Normalmente quando se inicia a investigação o dinheiro já foi gasto. No máximo, paralisa-se a obra – quando é o caso. Mas no curso das investigações, se a Justiça determina que a obra deve continuar - e isso acontece muito – o dinheiro vai embora e aí temos de trabalhar depois para recuperar. Infelizmente, o índice de recuperação é insignificante.

E as punições aos agentes públicos envolvidos?
Pede-se sempre todas as punições possíveis. Afastamento do cargo, suspensão dos direitos políticos, proibição de contratar com poder público, aplicação de multa, enfim, toda condenação cível ou criminal possível no caso. Mas essas pessoas normalmente têm dinheiro, pagam bons advogados e, como o processo é muito burocratizado, leva 10, 15 anos para terminar. Quando termina, às vezes o patrimônio do acusado já não existe mais, porque o pedido de bloqueio de bens foi negado pela Justiça lá atrás. Nosso maior índice de impunidade, hoje, sem dúvida é nos crimes do colarinho branco. Casos como o do mensalão são uma raridade.

Mais de 12 mil ações em curso

Em todo o Brasil, as investigações da Polícia Federal (PF) relacionadas com o desvio de recursos públicos chega a R$ 15,6 bilhões. Ao todo, são 12.870 inquéritos para apurar crimes cometidos por prefeitos, peculato, fraudes em licitação e outros crimes.
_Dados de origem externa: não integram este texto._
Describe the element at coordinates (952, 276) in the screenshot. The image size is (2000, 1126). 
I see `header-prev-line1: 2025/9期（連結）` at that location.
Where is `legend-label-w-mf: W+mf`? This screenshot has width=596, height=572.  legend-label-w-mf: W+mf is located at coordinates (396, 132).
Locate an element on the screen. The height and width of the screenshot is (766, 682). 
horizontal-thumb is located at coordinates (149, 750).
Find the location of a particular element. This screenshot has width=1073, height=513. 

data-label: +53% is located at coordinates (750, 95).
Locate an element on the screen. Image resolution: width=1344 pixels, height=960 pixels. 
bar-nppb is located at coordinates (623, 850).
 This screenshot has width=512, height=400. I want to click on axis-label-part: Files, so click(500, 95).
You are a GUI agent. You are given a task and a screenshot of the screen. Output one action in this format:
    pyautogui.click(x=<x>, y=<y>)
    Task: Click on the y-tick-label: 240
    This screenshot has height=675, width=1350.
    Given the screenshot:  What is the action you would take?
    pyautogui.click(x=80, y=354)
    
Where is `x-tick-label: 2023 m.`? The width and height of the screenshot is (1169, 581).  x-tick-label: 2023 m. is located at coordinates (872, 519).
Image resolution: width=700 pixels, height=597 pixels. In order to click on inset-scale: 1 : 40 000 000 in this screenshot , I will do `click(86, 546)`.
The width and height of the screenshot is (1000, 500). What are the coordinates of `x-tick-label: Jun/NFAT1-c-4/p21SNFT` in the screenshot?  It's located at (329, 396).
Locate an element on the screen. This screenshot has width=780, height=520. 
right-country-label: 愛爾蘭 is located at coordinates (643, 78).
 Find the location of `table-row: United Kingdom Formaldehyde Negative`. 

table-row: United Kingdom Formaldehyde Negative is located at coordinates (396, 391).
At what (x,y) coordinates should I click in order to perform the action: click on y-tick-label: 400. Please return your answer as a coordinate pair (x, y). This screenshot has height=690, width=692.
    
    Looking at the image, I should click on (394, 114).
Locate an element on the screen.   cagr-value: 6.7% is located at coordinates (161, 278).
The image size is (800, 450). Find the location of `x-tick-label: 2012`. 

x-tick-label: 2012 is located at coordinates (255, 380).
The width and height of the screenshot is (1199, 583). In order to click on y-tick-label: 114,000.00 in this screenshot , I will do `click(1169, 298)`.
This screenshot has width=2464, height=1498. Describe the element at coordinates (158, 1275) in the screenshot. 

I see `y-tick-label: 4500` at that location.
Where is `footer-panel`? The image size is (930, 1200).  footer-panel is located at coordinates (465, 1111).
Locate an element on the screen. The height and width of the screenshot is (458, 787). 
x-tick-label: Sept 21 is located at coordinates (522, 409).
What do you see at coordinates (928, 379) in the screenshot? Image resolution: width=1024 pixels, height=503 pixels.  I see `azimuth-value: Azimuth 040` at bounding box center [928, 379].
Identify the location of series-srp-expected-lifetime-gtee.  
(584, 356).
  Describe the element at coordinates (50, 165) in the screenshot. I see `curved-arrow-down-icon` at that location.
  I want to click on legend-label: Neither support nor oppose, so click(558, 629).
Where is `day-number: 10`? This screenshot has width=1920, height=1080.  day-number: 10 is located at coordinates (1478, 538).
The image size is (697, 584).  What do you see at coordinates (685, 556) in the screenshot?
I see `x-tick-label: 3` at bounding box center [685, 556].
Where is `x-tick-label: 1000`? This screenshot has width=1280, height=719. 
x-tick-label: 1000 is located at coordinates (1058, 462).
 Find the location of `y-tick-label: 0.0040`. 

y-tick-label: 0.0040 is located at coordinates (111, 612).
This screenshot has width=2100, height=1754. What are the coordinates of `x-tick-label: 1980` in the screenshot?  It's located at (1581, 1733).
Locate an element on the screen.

Os valores são muito superiores à soma de todas as operações feitas pela PF nos últimos dois anos em todo o País. Dados obtidos pelo POPULAR mostram que em 2012 e 2013 foram 51 operações deflagradas pela instituição. No total, o valor investigado foi de aproximadamente R$ 1,88 bilhão.

Ao todo, foram bloqueados R$ 218 milhões em bens e 121 agentes públicos foram presos. Caso o volume investigado atualmente resulte, de fato, em novas operações, o número de prisões e bloqueios pode ser bem maior.

No entanto, o diretor-geral da Polícia Federal, delegado Leandro Daiello afirmou recentemente ao jornal O Estado de S. Paulo que não quer dizer que todo o montante investigado atualmente tenha sido, de fato, desviado. “Pode ser menor (o desvio), pode ser maior”, explicou.